Most primary medical care relies on a solid knowledge base of human anatomy and biochemistry. If you go to your doctor for a routine physical, she may run bloodwork, looking at a standard panel of markers for disease. Likewise, if you go to the emergency room with intense localized pain, the team can use x-rays or other imaging technology, and they will know where to look and what to look for.

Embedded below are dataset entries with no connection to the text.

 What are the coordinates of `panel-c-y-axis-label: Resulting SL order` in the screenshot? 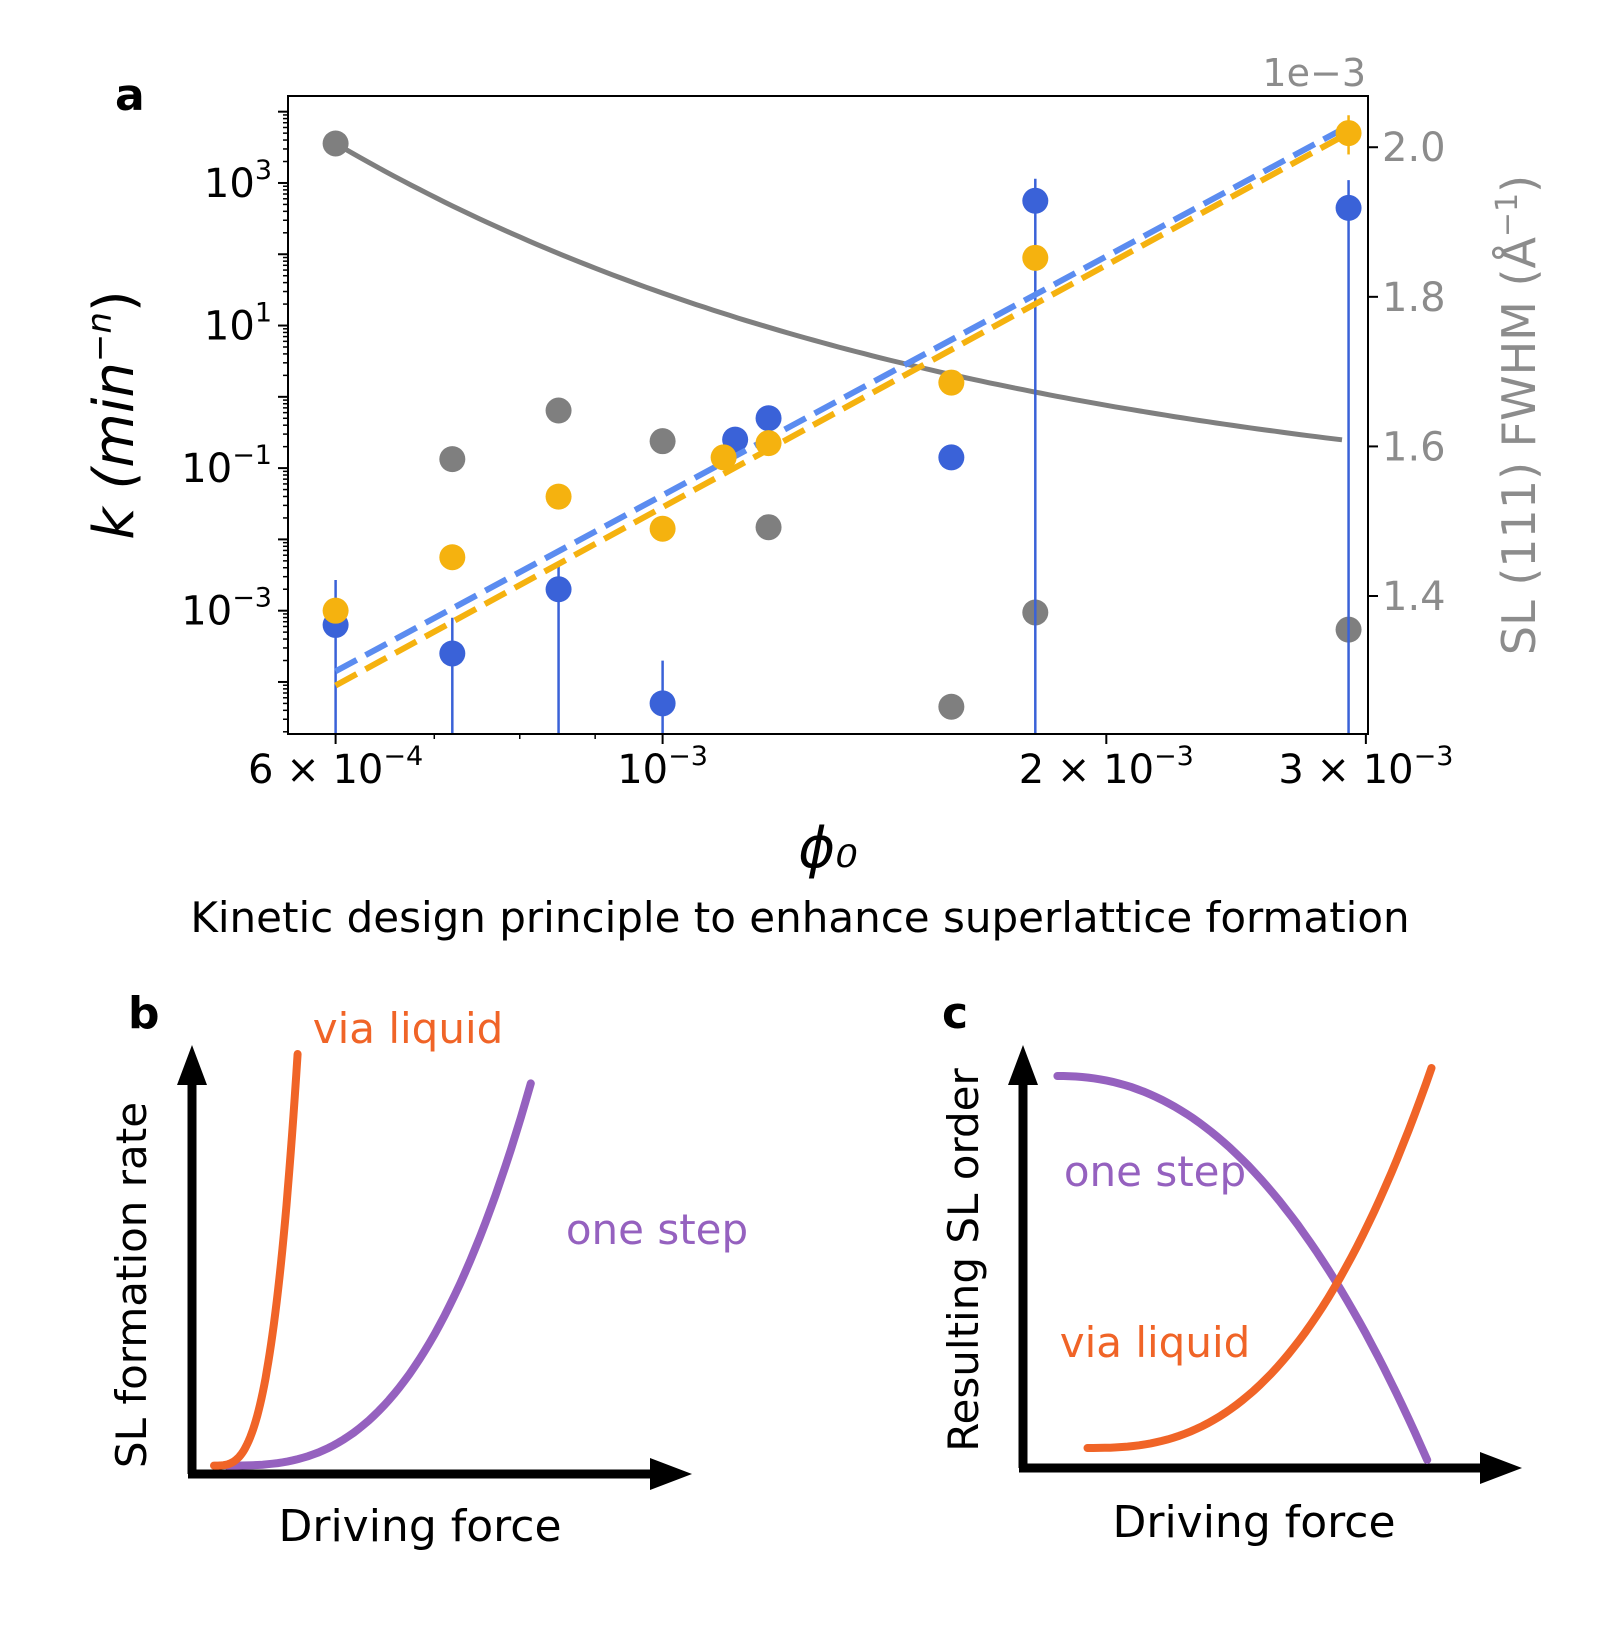 It's located at (964, 1260).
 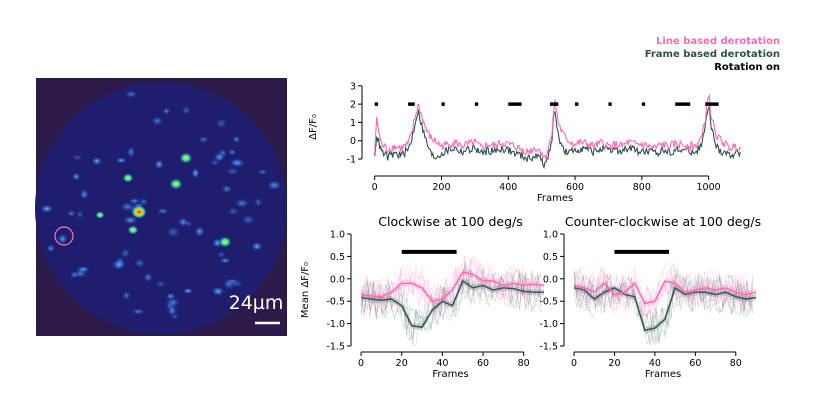 I want to click on legend-rotation-on: Rotation on, so click(x=747, y=68).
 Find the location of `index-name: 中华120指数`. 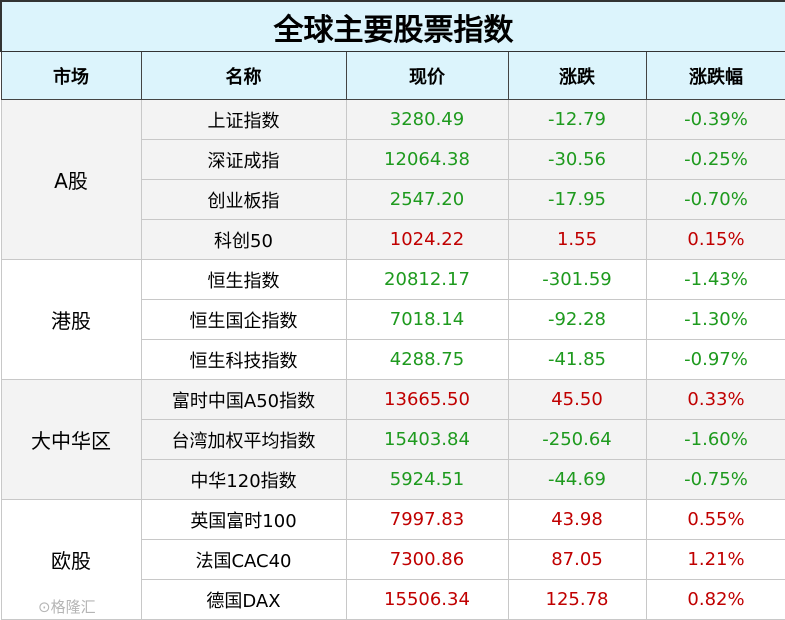

index-name: 中华120指数 is located at coordinates (244, 480).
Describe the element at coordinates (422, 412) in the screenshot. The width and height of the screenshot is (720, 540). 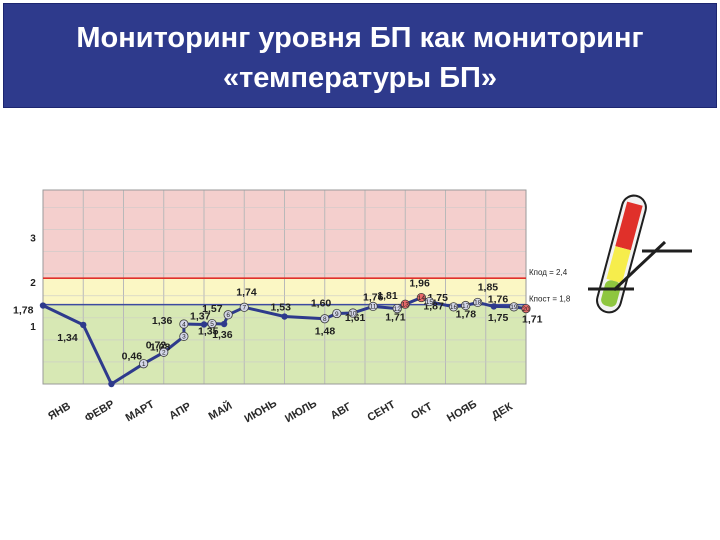
I see `x-tick-label: ОКТ` at that location.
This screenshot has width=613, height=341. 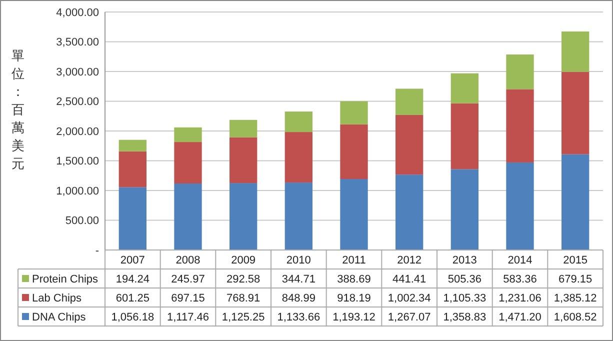 What do you see at coordinates (98, 250) in the screenshot?
I see `y-tick-label: -` at bounding box center [98, 250].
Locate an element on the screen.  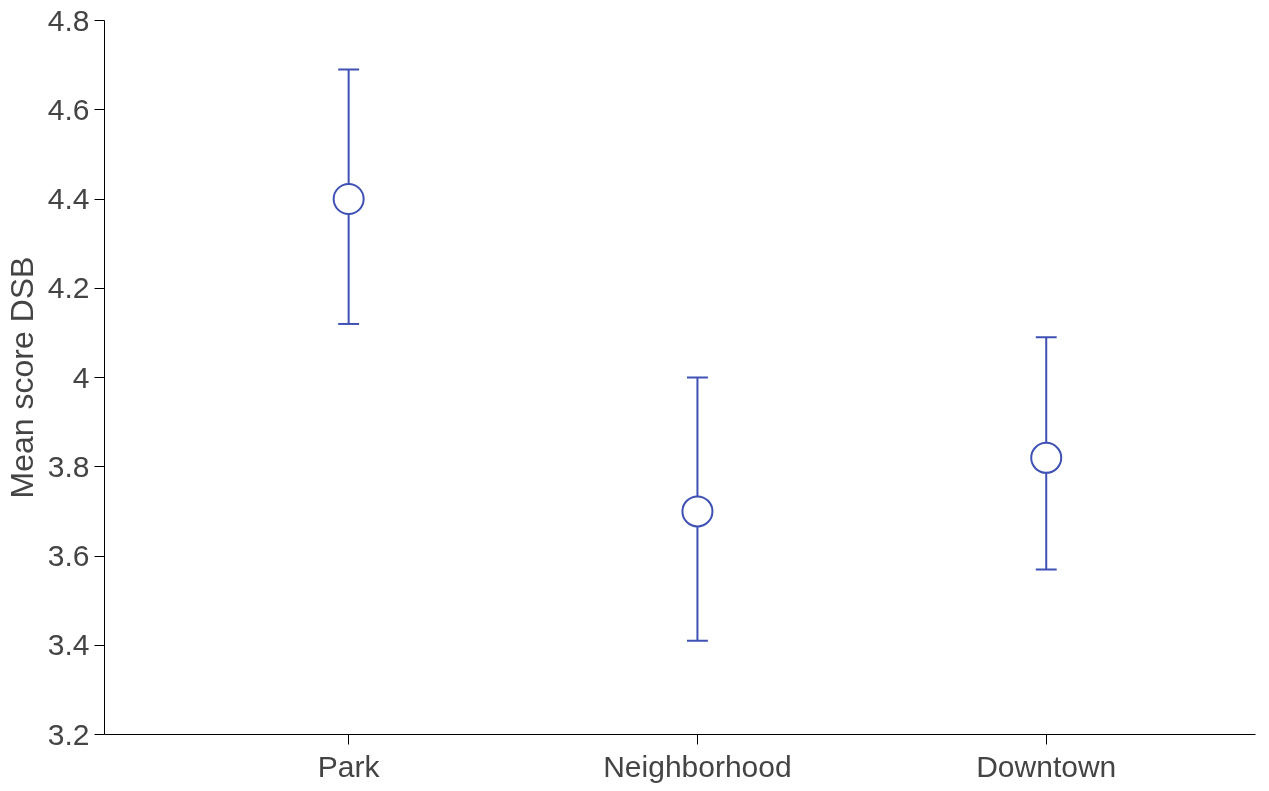
y-tick-label: 3.8 is located at coordinates (68, 466).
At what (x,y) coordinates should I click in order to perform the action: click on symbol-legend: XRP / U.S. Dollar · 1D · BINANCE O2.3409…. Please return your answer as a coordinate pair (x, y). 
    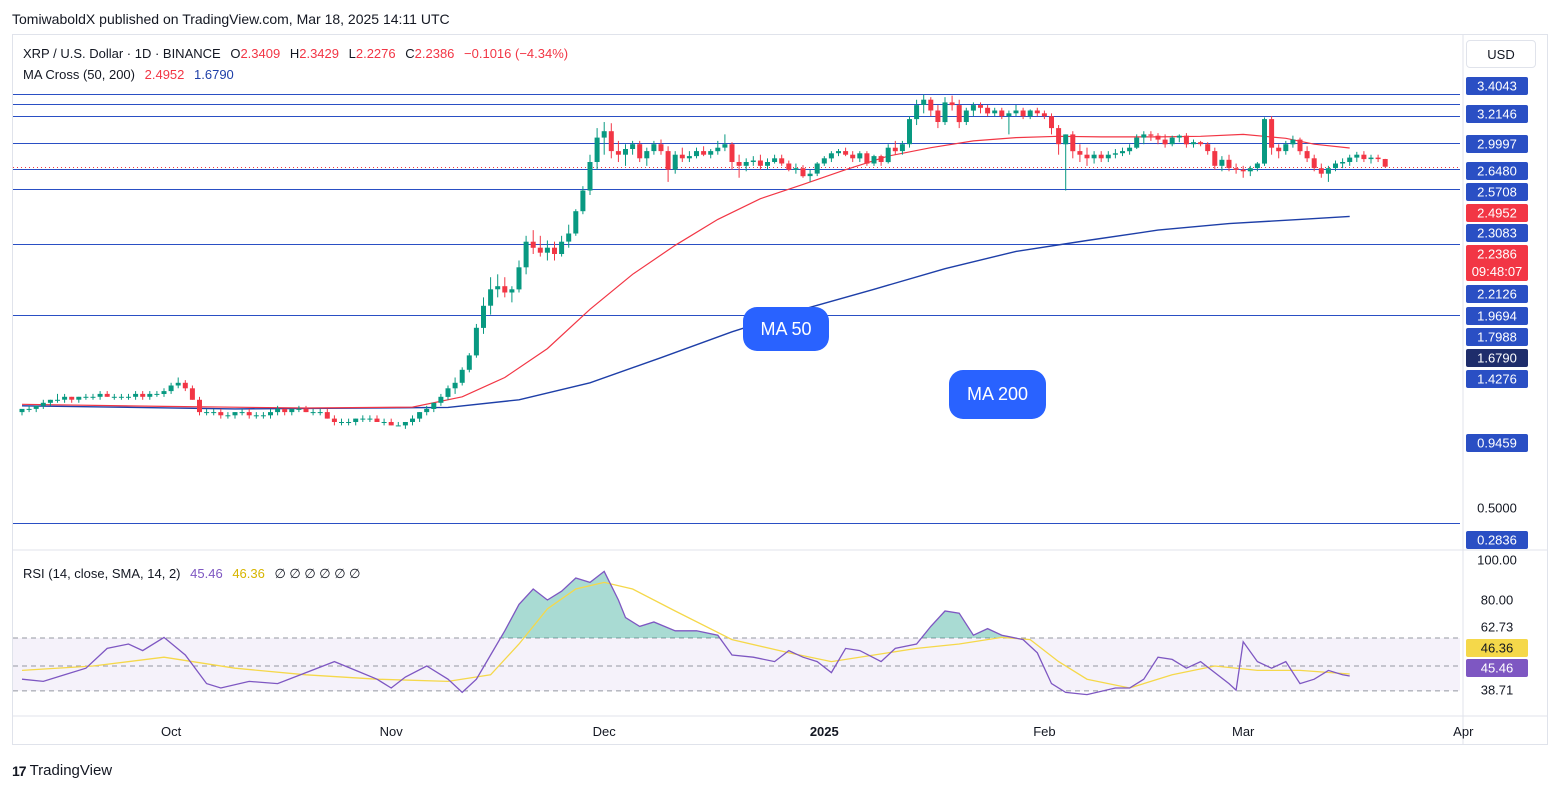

Clinical genetics, by contrast, is in many ways still in its infancy. A genetic counselor can offer to test prospective parents for a panel of genetic variants known to cause the most common birth defects and diseases, and individuals whose families have a high incidence of breast and ovarian cancer can be tested for BRCA1 and BRCA2 mutations to guide their medical decisions. But most of the human genome is still uncharted territory, and technology to sequence patients is outpacing our ability to understand what we see. A doctor seeing an x-ray will clearly know what to do with a broken bone, but a doctor looking at a whole exome sequence (WES) - the 1% of a person's genome that encodes their proteins - will mostly see mutations with unknown effect, known as variants of unknown significance (VUS). They will see the analog of broken bones - “broken genes” are known as loss-of-function (LoF) variants - but we all walk around with these, usually with no consequences. At the American Society of Human Genetics (ASHG) meeting this year, scientists and clinicians alike shared their latest work on deciphering the meaning and consequences of genetic variation.
Exomes in the clinic
This rapid change was on display at the session on WES in clinical practice. Whole exome sequencing is increasingly being offered by academic medical centers, and scientists from these centers reported on their work integrating this new data into clinical care. Christine Eng reported on Baylor's sequencing center. Of cases referred to the center, only 25% resulted in a molecular diagnosis from WES; however, from those successes, 30% of the diagnoses were from disease-gene associations only discovered in the past three years. Han Lee reported on UCLA's center, which has a similarly low diagnosis rate, and emphasized how much the diagnosis rate for developmental disorders rises when parents are sequenced along with a child; this is because clinicians can focus on mutations only seen in the child, which are much more likely to be causal. New databases are being developed for application to WES. Bradford Powell from UNC described work of the NCGENES project, which is curating disease-specific gene sets to focus on relevant exome variants; and Lora Bean from Emory showcased EmBase for collecting and coordinating annotations of VUS.